The following speech was delivered by RADM Joseph F. Callo, USNR (Ret), to the Society of the War of 1812 in the State of New Jersey and Jamestowne Society at the Nassau Club of Princeton, New Jersey on 29 October 2011. It also appears in the Fall 2011/Winter 2012 issue of “Pull Together.”

The bicentennial of the War of 1812 is approaching, and after 200 years it’s time to change how we think about that war.  To support that proposal, I’m going to explore what I believe the narrative of that war has been and how we might change it to make it more accurate and more relevant to our own lives and times.

Lake Erie NH 43575-KN

Battle of Lake Erie (Mural in U.S. Naval Academy, NH 43575-KN)

In the past there have been heated—and mostly partisan—arguments about who won.  Then in recent years, it became fashionable to claim that the war was a stalemate, with the further claim that it was simply a horribly stupid waste of life.

Those two latter conclusions are easy to slide into if one simply concentrates on the war’s military actions. For example, of 25 noteworthy naval actions, the U.S. Navy won thirteen and the Royal Navy won twelve.  And along the Canadian borders there were bloody battles won and lost but no major change in the border.  Then on the one hand the U.S. Navy won the critically important fleet actions on Lake Erie and Lake Champlain and American privateers had a significant effect on Britain’s vital sea lines of communication.  But on the other hand, the Royal Navy was able to apply a punishing blockade and a series of successful expeditionary warfare raids against America’s Atlantic coast.

And so the discussions have rolled on. But while it’s true that there was no unconditional surrender by either side, and in a compilation of the results of individual actions there was no clear winner, there were indeed some very important, bottom line gains and losses for each side.  And those gains and losses had long term, geopolitical implications for both the United States and Great Britain—and in fact for the world.  But I’ll come back to that particular point towards the end of my remarks.

One of the biggest problems with the current narrative of the War of 1812 is, I believe, that there has been a tendency to focus on the main events as if they were free standing, rather than parts of a stream of interconnected campaigns, battles, policies, and decisions.  And the corollary of seeing the War of 1812 as a series of free-standing events is that tactical matters inevitably overshadow strategic matters.

Interface element records
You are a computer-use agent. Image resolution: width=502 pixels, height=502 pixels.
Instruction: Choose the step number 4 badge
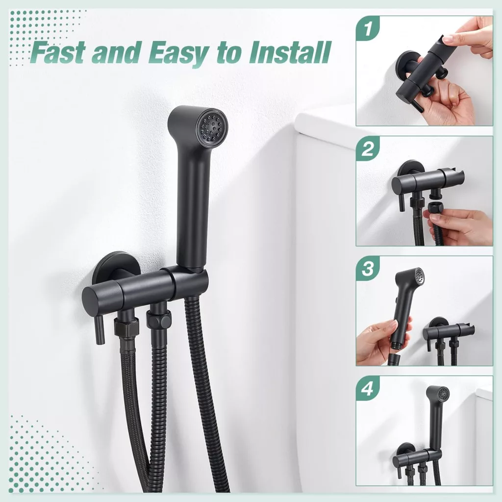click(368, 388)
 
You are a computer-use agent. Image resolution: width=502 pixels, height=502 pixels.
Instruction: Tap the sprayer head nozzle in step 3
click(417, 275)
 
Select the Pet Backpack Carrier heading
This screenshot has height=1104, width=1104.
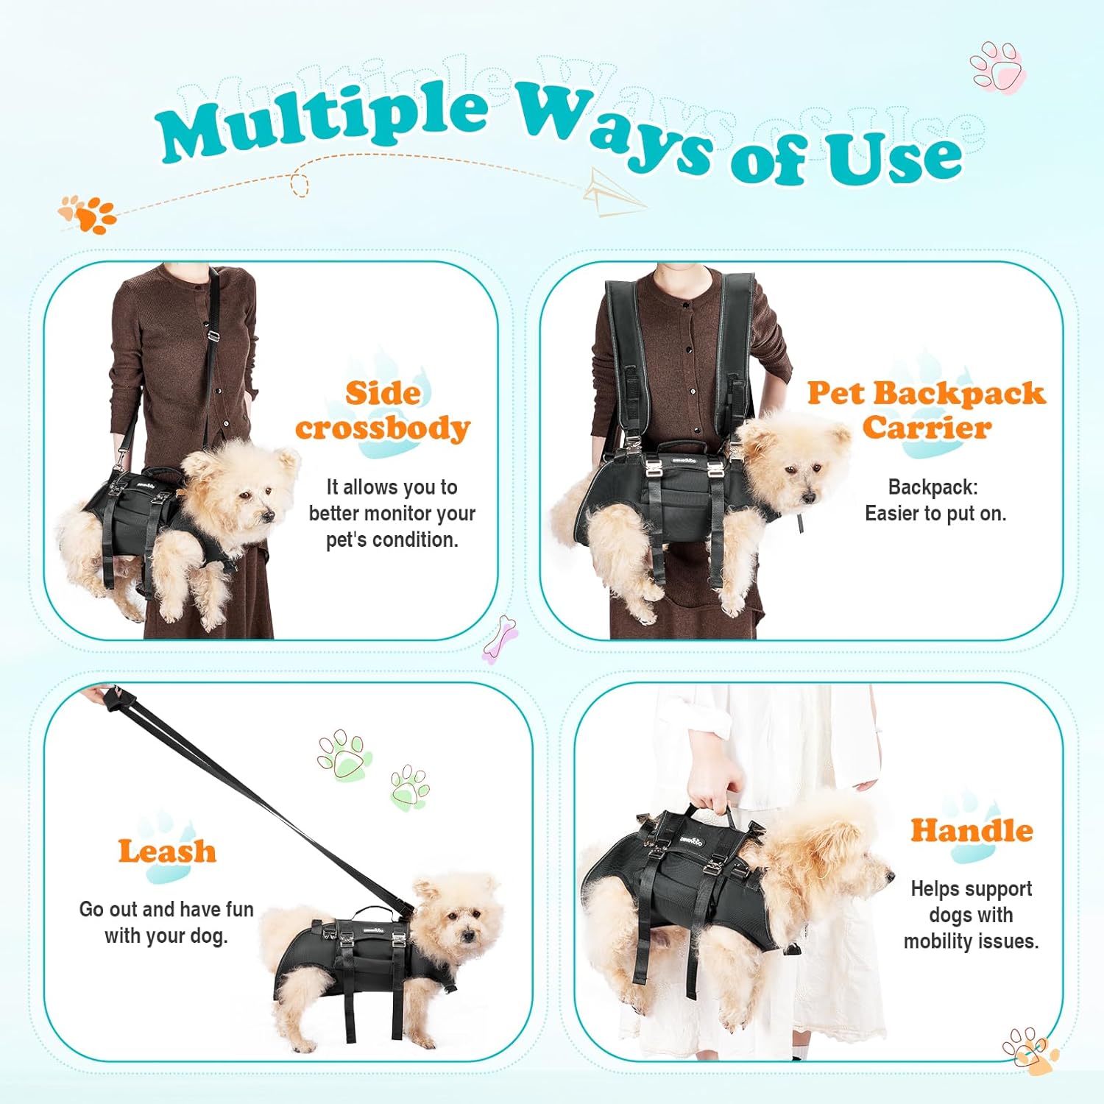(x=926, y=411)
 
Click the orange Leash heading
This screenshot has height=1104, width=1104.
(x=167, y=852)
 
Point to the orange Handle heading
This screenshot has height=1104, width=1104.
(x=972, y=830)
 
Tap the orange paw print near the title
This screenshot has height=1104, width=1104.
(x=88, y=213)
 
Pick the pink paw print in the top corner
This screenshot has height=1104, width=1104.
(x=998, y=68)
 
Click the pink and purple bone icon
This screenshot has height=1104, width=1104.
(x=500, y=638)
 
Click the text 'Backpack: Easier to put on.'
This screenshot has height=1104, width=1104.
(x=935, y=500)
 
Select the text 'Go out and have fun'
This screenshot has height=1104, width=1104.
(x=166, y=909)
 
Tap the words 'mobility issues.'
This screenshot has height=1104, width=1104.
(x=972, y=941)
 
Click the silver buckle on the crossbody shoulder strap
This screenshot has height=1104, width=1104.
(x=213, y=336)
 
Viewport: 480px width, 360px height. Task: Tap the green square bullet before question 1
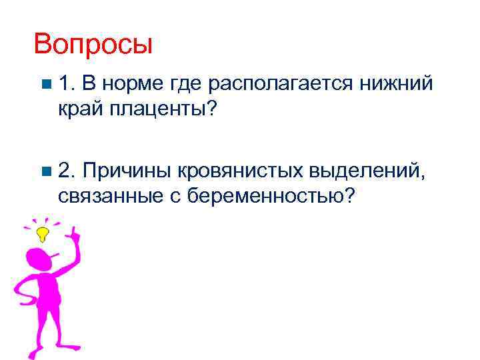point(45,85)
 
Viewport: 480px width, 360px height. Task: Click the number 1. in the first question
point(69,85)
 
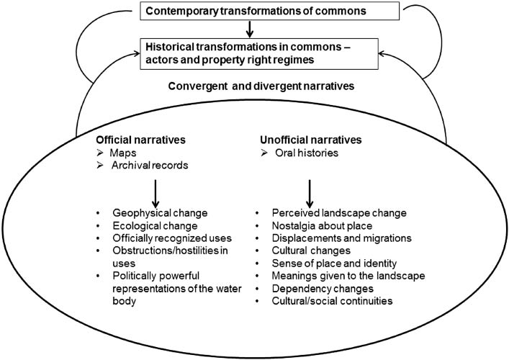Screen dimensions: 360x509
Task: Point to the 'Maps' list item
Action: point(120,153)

• [Problems and tasks]:
a – Reproduce the passage of the War of 1812 speech between "In the past" and "waste of life.", inclusive.
b – Quote the rows from their first line through the line containing "click(368, 388)", inclusive, and leave the pictures out.

• [Written responses]:
a –
In the past there have been heated—and mostly partisan—arguments about who won.  Then in recent years, it became fashionable to claim that the war was a stalemate, with the further claim that it was simply a horribly stupid waste of life.

b –
You are a computer-use agent. Image resolution: width=502 pixels, height=502 pixels.
Instruction: Choose the step number 4 badge
click(368, 388)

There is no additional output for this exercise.